From textiles to tourism
More than a century ago, Great Falls was founded by J.B. Duke, who built hydroelectric power plants along the Catawba River and developed three Republic Cotton Mills. When the textile mills left in the 1980s, the town became economically depressed. Two decades ago, Coleman began dreaming up ways to make her home prosperous and vital once more.
“My organization started a nature-based tourism initiative over 20 years ago,” she said. “Part of that from the very beginning was to turn an old railbed into a trail. The whole idea was to use this type of ecotourism as an economic engine to revitalize Great Falls. The idea for whitewater opportunities came about later as the Duke relicensing agreement was coming into focus. Duke has to provide recreation opportunities to help communities as part of it, so we found a way we could enhance the river.”

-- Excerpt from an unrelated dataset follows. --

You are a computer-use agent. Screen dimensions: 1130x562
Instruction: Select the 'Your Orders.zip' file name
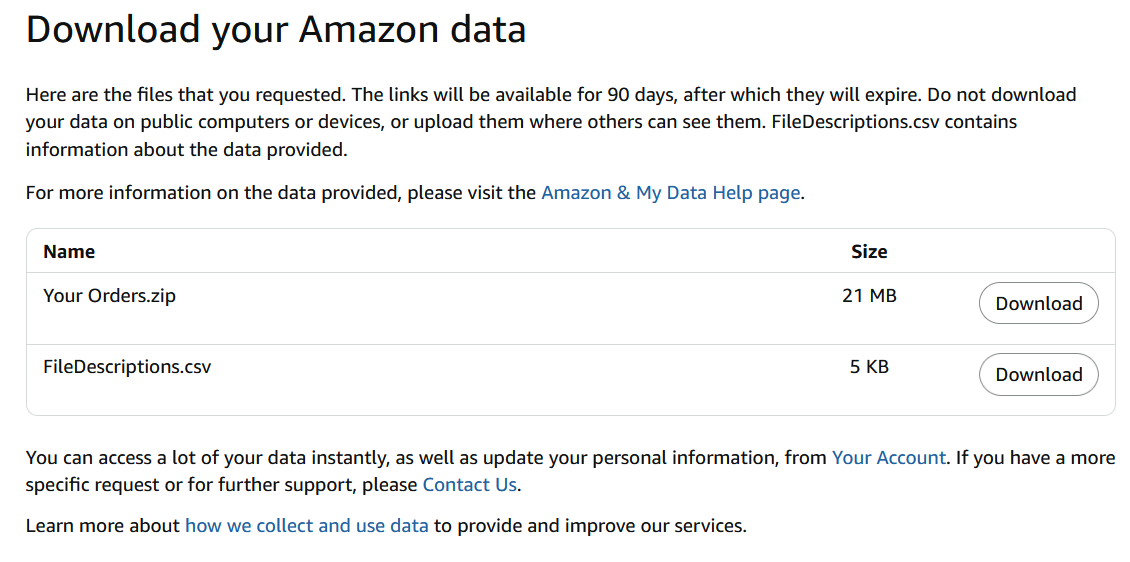109,296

In the heyday of textiles, workers could visit the Republic Mills Company Store to buy sugar, coffee, blankets and anything else they might need. Soon, after a $2.6 million renovation project, the space will become the Great Falls Whitewater, Trails and State Park Visitors Center thanks to a 2020 Chester County capital projects bond referendum. The visitors center will pay homage to the textile industry and have a feel of its former glory.
“We’re confident once the whitewater area opens up, people will come,” Smith said. “It’s not a recreation opportunity that’s available anywhere else for about 100 miles or so. Our challenge as a town is to make it an enjoyable place to spend time and money, to make it a destination. We’ve already had developers interested in opening new restaurants in the area.”
Revitalized economic interest in the community is beginning to unfold, added Vaughn.
“We’ve already seen a lot of interest in the real estate on Main Street in Great Falls with people buying properties for use in the future,” he said. “We plan for real estate in Great Falls to boom because of the quality-of-life factor. It will be a place young people want to come raise their families. And because of the conservation of land in this area due to the Katawba Valley Land Trust, the scenic environment is not going to change.”
Coleman said those who visit Great Falls relish its natural beauty and quaint, smalltown feel.
“Our whole goal is to hang onto that, so visitors will love Great Falls as much as the people who live here,” she said. “The rail trail is going to be essential for making everything connect to Great Falls.”